BEIJING, Nov. 6 (Xinhua) -- China's Ministry of
Commerce (MOC) has decided to reevaluate the necessity of maintaining
anti-dumping duties imposed four years ago on coated art paper imported from the
Republic of Korea and Japan.
The review was launched Monday at the request of
Japan's Oji Paper Co. Ltd., which asserted that its alleged dumping range had
weakened since an anti-dumping duty of 56 percent was levied on Aug. 6, 2003.
An MOC statement said the re-examination targeted
coated art paper imports from Oct. 1, 2006, to Sept. 30, 2007, and would
determine their normal value and exports prices so as to estimate the dumping
ranges.
Parties concerned must submit written submissions
complete with evidence within 20 days since the beginning of the review.

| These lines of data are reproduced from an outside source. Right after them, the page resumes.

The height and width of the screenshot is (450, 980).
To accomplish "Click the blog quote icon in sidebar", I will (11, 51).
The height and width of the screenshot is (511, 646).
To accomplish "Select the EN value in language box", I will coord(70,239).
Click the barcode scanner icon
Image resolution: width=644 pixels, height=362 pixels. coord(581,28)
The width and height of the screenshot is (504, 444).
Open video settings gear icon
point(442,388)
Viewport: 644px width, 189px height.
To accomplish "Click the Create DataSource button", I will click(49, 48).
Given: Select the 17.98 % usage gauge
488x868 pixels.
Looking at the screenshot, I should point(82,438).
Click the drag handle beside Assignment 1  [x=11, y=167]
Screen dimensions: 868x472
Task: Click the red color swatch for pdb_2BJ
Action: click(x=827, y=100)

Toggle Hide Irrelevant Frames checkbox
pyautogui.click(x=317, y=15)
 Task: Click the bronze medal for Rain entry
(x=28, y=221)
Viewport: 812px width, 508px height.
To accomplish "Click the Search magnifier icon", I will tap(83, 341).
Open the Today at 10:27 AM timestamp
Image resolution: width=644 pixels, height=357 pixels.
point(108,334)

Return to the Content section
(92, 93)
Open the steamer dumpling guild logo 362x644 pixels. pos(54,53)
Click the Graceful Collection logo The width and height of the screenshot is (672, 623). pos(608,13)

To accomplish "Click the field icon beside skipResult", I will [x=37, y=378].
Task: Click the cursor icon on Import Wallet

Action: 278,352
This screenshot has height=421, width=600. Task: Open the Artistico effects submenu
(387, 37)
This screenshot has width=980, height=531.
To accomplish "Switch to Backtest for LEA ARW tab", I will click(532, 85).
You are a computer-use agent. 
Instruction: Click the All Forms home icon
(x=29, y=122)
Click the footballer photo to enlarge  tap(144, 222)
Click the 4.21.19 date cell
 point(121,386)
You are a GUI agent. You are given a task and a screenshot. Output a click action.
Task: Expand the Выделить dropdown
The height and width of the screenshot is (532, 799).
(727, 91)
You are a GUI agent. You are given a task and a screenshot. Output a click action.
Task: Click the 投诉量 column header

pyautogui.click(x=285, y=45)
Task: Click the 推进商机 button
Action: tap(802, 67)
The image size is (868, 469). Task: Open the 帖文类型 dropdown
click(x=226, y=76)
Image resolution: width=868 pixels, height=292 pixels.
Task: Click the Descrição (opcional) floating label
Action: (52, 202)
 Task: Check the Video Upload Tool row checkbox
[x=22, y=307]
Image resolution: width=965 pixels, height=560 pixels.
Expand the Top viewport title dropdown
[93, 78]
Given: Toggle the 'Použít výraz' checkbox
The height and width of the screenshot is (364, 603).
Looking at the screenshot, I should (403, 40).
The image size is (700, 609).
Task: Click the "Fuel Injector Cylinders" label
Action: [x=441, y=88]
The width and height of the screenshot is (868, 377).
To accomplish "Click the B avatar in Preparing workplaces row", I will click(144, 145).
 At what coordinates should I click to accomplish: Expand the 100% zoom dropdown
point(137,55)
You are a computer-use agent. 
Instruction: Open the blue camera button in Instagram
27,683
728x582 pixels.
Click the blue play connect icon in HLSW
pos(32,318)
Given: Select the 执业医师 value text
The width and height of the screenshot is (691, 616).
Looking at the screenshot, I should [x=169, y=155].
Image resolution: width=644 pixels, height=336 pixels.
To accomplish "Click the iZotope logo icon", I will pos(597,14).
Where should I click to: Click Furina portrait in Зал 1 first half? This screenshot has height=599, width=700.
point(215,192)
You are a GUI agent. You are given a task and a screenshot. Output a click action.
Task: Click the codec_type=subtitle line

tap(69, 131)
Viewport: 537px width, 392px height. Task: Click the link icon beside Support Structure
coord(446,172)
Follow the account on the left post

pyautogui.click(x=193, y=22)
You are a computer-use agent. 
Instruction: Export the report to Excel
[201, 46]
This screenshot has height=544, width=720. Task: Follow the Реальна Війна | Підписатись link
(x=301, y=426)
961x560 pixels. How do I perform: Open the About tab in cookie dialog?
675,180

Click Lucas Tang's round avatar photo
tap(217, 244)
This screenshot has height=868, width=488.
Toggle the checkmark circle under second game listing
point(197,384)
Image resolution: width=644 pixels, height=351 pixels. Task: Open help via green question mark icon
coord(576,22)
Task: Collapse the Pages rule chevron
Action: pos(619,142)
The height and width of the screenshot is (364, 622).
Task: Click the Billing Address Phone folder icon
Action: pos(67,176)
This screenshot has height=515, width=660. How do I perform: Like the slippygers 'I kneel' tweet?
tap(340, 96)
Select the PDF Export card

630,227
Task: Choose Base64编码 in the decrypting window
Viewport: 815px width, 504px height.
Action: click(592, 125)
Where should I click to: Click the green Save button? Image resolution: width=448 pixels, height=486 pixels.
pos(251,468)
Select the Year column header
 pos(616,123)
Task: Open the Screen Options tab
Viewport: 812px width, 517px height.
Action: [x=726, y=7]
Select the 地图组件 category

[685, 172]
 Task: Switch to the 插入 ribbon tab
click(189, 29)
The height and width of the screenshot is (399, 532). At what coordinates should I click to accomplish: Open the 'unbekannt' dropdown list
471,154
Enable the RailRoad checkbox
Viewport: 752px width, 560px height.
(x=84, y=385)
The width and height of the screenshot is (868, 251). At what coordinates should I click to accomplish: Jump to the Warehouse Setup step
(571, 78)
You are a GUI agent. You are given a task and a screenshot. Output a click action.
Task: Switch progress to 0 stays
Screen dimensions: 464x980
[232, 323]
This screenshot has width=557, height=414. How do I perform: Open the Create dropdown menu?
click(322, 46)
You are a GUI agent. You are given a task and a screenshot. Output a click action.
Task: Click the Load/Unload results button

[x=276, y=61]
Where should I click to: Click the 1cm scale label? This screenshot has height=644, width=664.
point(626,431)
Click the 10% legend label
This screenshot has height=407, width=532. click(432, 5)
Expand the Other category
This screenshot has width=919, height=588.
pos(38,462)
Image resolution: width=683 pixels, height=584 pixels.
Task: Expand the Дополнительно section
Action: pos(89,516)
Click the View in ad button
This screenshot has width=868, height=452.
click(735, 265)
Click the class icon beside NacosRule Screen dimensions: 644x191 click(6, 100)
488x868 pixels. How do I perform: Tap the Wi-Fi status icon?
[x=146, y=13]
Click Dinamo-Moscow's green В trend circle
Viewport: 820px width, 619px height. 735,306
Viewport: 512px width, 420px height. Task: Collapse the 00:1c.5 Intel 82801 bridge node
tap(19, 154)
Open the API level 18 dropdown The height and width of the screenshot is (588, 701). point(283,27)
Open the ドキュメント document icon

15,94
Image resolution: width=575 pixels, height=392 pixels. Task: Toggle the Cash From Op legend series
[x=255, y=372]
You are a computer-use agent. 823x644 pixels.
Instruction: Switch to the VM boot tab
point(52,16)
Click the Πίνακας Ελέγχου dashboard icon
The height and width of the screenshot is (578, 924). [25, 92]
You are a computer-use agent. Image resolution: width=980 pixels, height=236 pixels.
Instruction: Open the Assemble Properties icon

A special questionnaire will be distributed to
relevant parties who must reply with 37 days of its arrival. If necessary,
parties concerned may submit a written request for hearings. MOC investigators
will also carry out field surveys.
In its first anti-dumping investigation after joining
the World Trade Organization, the Chinese government imposed temporary
anti-dumping tariffs on coated art paper imported from the United States, the
ROK and Japan on Nov. 26, 2002.
Duties of 5.58 percent to 31.09 percent were imposed
on at least six major ROK paper makers, including Hansol, Shinho, Shinmoorim,
Hankuk, Kye Sung and Moorim. Japan's Nippon Paper Industries was subject to an
import duty of 23.89 percent import duty and Oji Paper 56.52 percent.
The investigation was originally launched on the
application of four local paper manufacturers -- East Gold Paper, Shandong
Quanlin Paper, Jiangnan Paper Mill and Wanhao Paper Group -- which accounted for
65.6 percent of the country's total output of coated art paper in 2000 and 56.6
percent 2001.
Nine months later, a formal verdict was delivered,
requiring importers of the paper originating from the ROK and Japan to pay duty
ranging from four to 71 percent. But the investigations against imports from the
United States and Finland were dropped.
Statistics from the Paper Chapter of the All-China
Federation of Industry and Commerce show China's coated art paper output
rocketed from 180,000 tons in 1998 to 3.8 million tons last year, with 850,000
tons exported globally.
In September, China filed its first World Trade
Organization complaint against Washington in five years on the anti-dumping
duties ranging from 23.19 percent to 99.65 percent that the United States had
planned to impose on the coated paper imports from China that were mainly used
for publishing color pictorials, advertisements and packaging.